It was a desperate year by every measure. The Great Depression had refused to end; war threatened again in Europe as Germany, now under Hitler’s thumb, smoldered with resentment under the punishing terms of the Treaty of Versailles; and most Americans lived in poverty, those rural who had no debt the best off because they could at least grow and put up their own food for winter and darn their threadbare garments and socks.
There was some comfort in the fact almost everyone else, save a small sliver of the populace (Ford and Chevy dealers, undertakers, small-town movie theater owners) which had somehow escaped the wrenching poverty of the 1930s, was also desperately poor and in the same boat.
Still, bird dog field trials had survived, if barely. Maybe because in hard times men clung to bird dogs with desperate affection. Still that tiny cadre of professional trainer-handlers that followed the circuit hung on by their toenails, save the few who were privately employed by one (or occasionally two or three) very rich men.
As February and the National Bird Dog Championship approached, two dogs had emerged as favorites. Ironically they were littermates, brother and sister, pointers. Alabama Al, handled by Vince Blain, private trainer-handler for multimillionaire James Cory, owner of coal mines in Pennsylvania and a thirty-thousand-acre pine, cotton and quail plantation in west Alabama, and Georgia Peach, owned by his handler Barney Griff (a bequest from one of his few remaining patrons who had died of a heart attack at Christmas, no doubt brought on by the stress of the impending failure of his haberdashery in Atlanta).
On the Saturday night of the National’s drawing at the hotel in Grand Junction, Barney had borrowed Peach’s entry fee from a fellow handler, giving his handling horse as collateral. He and his scout Willie Blevins were camped in tents on a farm near the Ames Plantation on land owned through foreclosure by a bank and grown up in weeds, hoping against eviction. Fortunately Willie was a good hand with a skillet and they had found fresh eggs laid by hens abandoned by the foreclosed owner.

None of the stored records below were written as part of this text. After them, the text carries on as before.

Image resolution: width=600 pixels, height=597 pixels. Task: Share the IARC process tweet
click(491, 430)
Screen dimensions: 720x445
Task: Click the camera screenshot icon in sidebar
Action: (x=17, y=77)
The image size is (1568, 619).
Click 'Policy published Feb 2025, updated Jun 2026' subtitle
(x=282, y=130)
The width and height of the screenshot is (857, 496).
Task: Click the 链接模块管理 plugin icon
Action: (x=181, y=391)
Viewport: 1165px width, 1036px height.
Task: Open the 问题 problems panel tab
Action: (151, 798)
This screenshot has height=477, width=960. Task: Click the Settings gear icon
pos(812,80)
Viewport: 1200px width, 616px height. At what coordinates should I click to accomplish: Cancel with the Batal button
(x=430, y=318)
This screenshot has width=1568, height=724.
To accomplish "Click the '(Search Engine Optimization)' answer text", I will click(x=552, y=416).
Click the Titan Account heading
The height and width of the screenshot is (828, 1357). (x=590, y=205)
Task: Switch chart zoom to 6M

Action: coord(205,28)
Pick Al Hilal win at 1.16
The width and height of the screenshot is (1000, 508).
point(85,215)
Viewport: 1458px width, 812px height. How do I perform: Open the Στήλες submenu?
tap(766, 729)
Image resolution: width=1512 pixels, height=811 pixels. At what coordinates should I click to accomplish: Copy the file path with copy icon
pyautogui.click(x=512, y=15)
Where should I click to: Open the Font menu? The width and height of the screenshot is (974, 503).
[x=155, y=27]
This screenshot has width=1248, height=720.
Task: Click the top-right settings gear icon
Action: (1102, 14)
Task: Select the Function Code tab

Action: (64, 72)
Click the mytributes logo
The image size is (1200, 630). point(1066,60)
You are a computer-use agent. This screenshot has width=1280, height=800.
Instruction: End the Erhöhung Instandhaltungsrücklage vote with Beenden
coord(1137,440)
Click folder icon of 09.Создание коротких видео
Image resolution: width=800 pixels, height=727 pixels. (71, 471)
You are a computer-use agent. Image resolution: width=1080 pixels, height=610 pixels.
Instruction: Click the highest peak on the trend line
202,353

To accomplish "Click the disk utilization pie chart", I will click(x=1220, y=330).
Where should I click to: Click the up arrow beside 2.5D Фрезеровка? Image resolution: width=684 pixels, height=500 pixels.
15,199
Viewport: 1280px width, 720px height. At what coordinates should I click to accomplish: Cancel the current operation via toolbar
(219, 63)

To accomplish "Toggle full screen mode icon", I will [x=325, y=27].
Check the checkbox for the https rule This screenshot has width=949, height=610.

Al and Peach drew the last brace as bracemates. The weather on the last day proved ideal. Birds were moving and the littermates traded errorless finds through two and a half hours, after which they were tied at ten each. Their races were comparable, all at the front and deep but not too for Judge Ames’ standard.
Then birds shut off. The bracemates hunted their course on opposite edges and at the call of time both were gone out the front. The judges halted and behind them the gallery. Handlers and scouts rode ahead searching, desperate to show their dog to the judges who had given them thirty minutes to do it. Everyone sensed one of the two would get the title, but gallery opinions were split about even on which.
The minutes ticked away. At 28 after time the call of point was relayed in from far ahead. Despite their contrary rule, the judges cantered. A scout mounted with hat raised appeared ahead in pines. It was Willie, but the dog pointing was Alabama Al, not his Georgia Peach.
Peach was found by a plantation hand an hour later. Alabama Al was named National Champion. Barney led his horse to the truck of the handler who had lent him Peach’s entry fee.
After pictures were taken on the front steps of the manor house, James Cory asked to speak privately to Barney Griff. Barney asked his scout Willie to join him for the conversation. Barney expected James Cory to tip Willie $5 or $10 for his good sportmanship.
Instead James Cory said, “Barney I want to offer you the job of manager of my Alabama plantation. You and Willie will train and manage my hunting string and run the hunts. And I’ll buy Peach from you for whatever in reason you think she is worth.”
Barney and Willie accepted the offer. Barney then said, “I’ll take for Peach what you think she’s worth.” Then he asked Cory for an advance and redeemed his handling horse.
Three years later Barney was drafted and served in the infantry in Europe. Willie joined the Army Air Force and became a Tuskegee Airman, his extraordinary eyesight gaining him admission and metals.
Author’s Note: this story and the accompanying cover image of the March 5, 1938 issue of The American Field are fiction; the National was not run in 1938.